Intraprende la lotta mortale. Arresta decine di mafiosi. Fa controllare financo i registri dei battesimi e nozze per scoprire intrecci di malavitosi, fa esaminare dalla G. di F. i patrimoni di molte personalità, fa verificare la presenza di politici nei festini dei mafiosi ottenendo la riprovazione dei notabili del periodo. Parla agli studenti ed agli operai, partecipa a convegni antimafia affermando che non basta la repressione violenta del potenziale criminogeno ma che bisogna dare i diritti del lavoro e di assistenza a chi si rivolge alla mafia per farne alleati dello Stato. Dice la figlia Simona: “la guerra alla mafia, nella strategia di papà, prevedeva per la prima volta, una rivoluzione culturale che attraversasse le coscienze degli onesti”.

Cosa Nostra percepisce “il continentale” come un corpo estraneo, senza amici e senza difensori e a questo punto fa scattare “l’operazione Carlo Alberto”, cioè il piano di annientamento dello sbirro nemico venuto dal nord.

L’eccidio di via Carini

Il 3 settembre del 1982, dopo 100 giorni di battaglia a Palermo, arriva la fine del Prefetto. In via Carini alle ore 21,15, la mafia viola il rispetto dei parenti delle vittime designate e con un proditorio assalto di guerra viene scatenato un diluvio di pallottole con Kalashnikov AK 47, arma militare russa, contro gli inermi Carlo Alberto e sua moglie Emanuela a bordo di una utilitaria A112 e a seguire l’agente Domenico Russo con l’auto di scorta. Stavano pacificamente andando a cenare in una località vicina. Con un ultimo atto d’amore Il Generale tentò di proteggere la sua donna con il suo corpo.

Il 5 settembre viene comunicato anonimamente che l’operazione Carlo Alberto è conclusa.
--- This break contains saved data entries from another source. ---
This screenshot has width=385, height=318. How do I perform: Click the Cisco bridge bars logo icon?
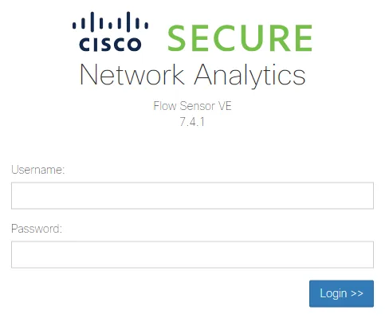110,22
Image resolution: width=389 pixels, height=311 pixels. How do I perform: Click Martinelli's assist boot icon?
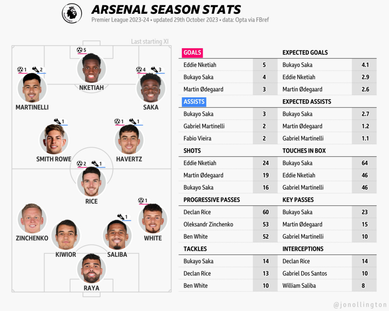click(x=36, y=70)
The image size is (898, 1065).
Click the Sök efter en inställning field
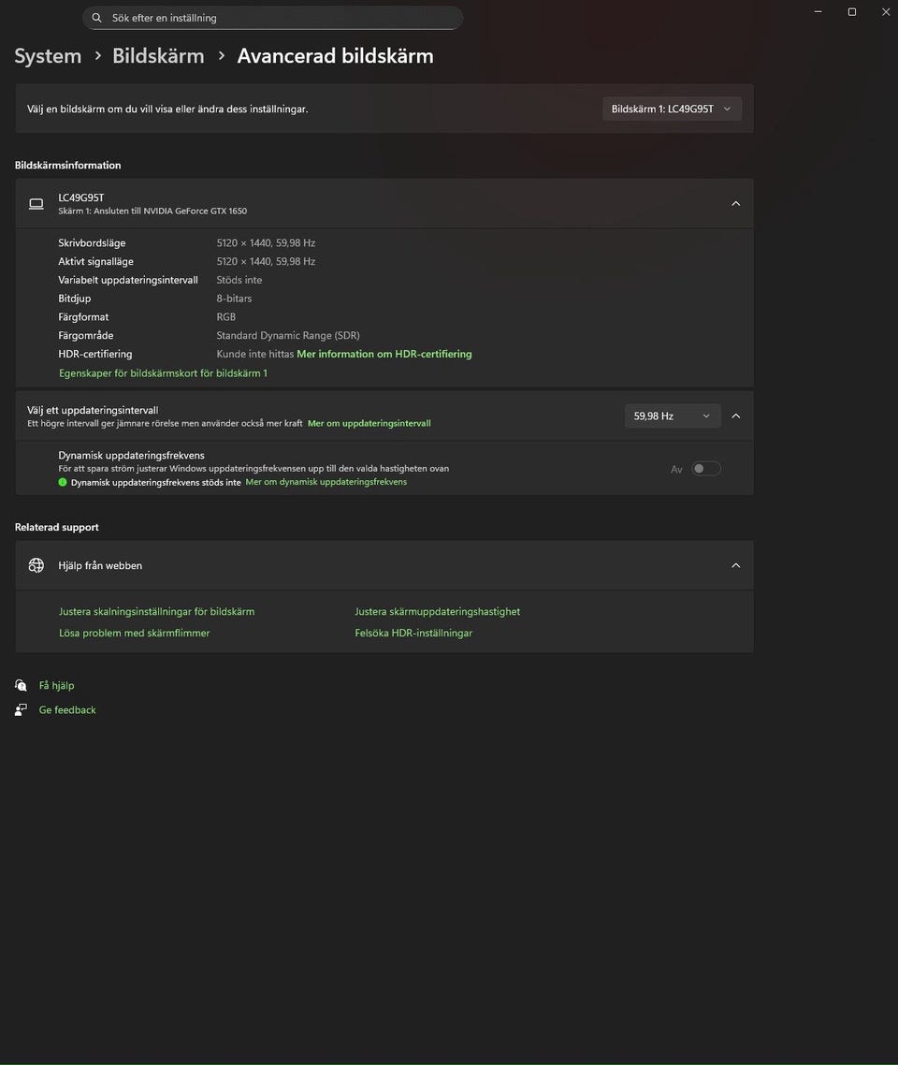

Dopo la sua morte inspiegabilmente la cassaforte dei suoi documenti (tra cui il dossier Moro) viene svuotata da mano ignota.  I funerali di stato del Prefetto Generale dei Carabinieri furono esequiati a Palermo nella chiesa di San Domenico dal cardinale Pappalardo alla presenza di migliaia di palermitani onesti, i politici intervenuti furono contestati. Nella celebre omelia il presule ebbe a dire: “Dum Romae consulitur Saguntum expugnatur….”. La corona d’alloro della Regione Siciliana fu fatta togliere dalla figlia Rita che nel contempo ha chiesto ad un ufficiale dell’Arma di deporre sul feretro il tricolore, la sciabola e il berretto della divisa e le insegne del Generale.

Successivamente i funerali in forma privata furono officiati a Milano, nella chiesa di S.M. delle Grazie dall’arc. Carlo Maria Martini. Le salme di Carlo Alberto ed Emanuela riposano il sonno di chi tutto ha dato senza chiedere nel piccolo cimitero di Villetta di Parma.Qualcuno in via Carini, sul luogo dell’olocausto aveva affisso la scritta: “Qui finisce la speranza dei palermitani onesti”.
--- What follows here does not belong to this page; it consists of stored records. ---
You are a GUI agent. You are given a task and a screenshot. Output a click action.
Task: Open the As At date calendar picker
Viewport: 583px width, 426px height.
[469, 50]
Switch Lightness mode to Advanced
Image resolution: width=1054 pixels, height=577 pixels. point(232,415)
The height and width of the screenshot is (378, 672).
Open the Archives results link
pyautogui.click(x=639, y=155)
Ma il sacrificio del Generale ha sortito la differenza. Da quel momento è iniziato il percorso di rinascita di Palermo. Sul luogo dell’attentato una lapide ricorda l’evento. Egli è esempio per tutti. Dedizione al popolo italiano, ai valori della giustizia, all’onestà, al rispetto delle istituzioni. Coraggio di arrivare fino in fondo nonostante tutto. Dopo, ancora molti Servitori dello Stato hanno sacrificato la loro vita: chi per lo Stato, chi per il dovere, chi per la Democrazia. Carlo Alberto Dalla Chiesa, generale dei Carabinieri, Prefetto, Italiano, ha donato consapevolmente la sua vita per la Patria Italia.

L’eredità storica

Il suo sacrificio ha contribuito anche a fare inserire nel Codice Penale l’art. 416 bis, associazione mafiosa (Legge Rognoni-La Torre). Allo stato attuale sono in corso diverse ipotesi sul venefico intreccio tra i poteri forti massonici politici mafiosi che hanno dato vita alla tragedia. Lo Stato Italiano Gli ha concesso le massime onorificenze e riconoscenze. Molti comuni Gli hanno intestato vie, piazze, monumenti e scuole. L’Arma Gli ha intitolato diverse caserme.

I figlioli Nando, Rita e Simona testimoniano la vita dell’illustre padre, unitamente a tanti altri autori, con libri e trasmissioni televisive. Giuseppe Ferrara nel 1984 ha realizzato il film Cento giorni a Palermo. Giorgio Capitani nel 2007 intitola la sua opera cinematografica “Il Generale dalla Chiesa”. Diversi sceneggiati televisivi raccontano della sua opera. Vale la pena ricordare che in una intervista fattagli da Enzo Biagi egli abbia detto che da giovane avrebbe voluto fare altro nella vita ma che successivamente chiamato dalla Patria in pericolo ha iniziato a fare la guerra ai nemici esterni ed interni allo Stato, senza riguardi per nessuno.

Dallas, “Il piemontese di ferro”, UFO (ufficiale fuori ordinanza), nomignoli affettuosi con cui era definito in servizio, in privato era un normalissimo uomo, approfondiva letture, collezionava francobolli e coltivava la terra. Era cattolico e praticante quando poteva. Da grande avrebbe voluto raccontare le favole ai bambini mentre ai suoi carabinieri avrebbe raccontato la sua storia. L’intera Nazione Italiana grida grazie. Gli Italiani dabbene ricorderanno in eterno l’esempio del Carabiniere Dalla Chiesa: “Nei secoli fedele!”.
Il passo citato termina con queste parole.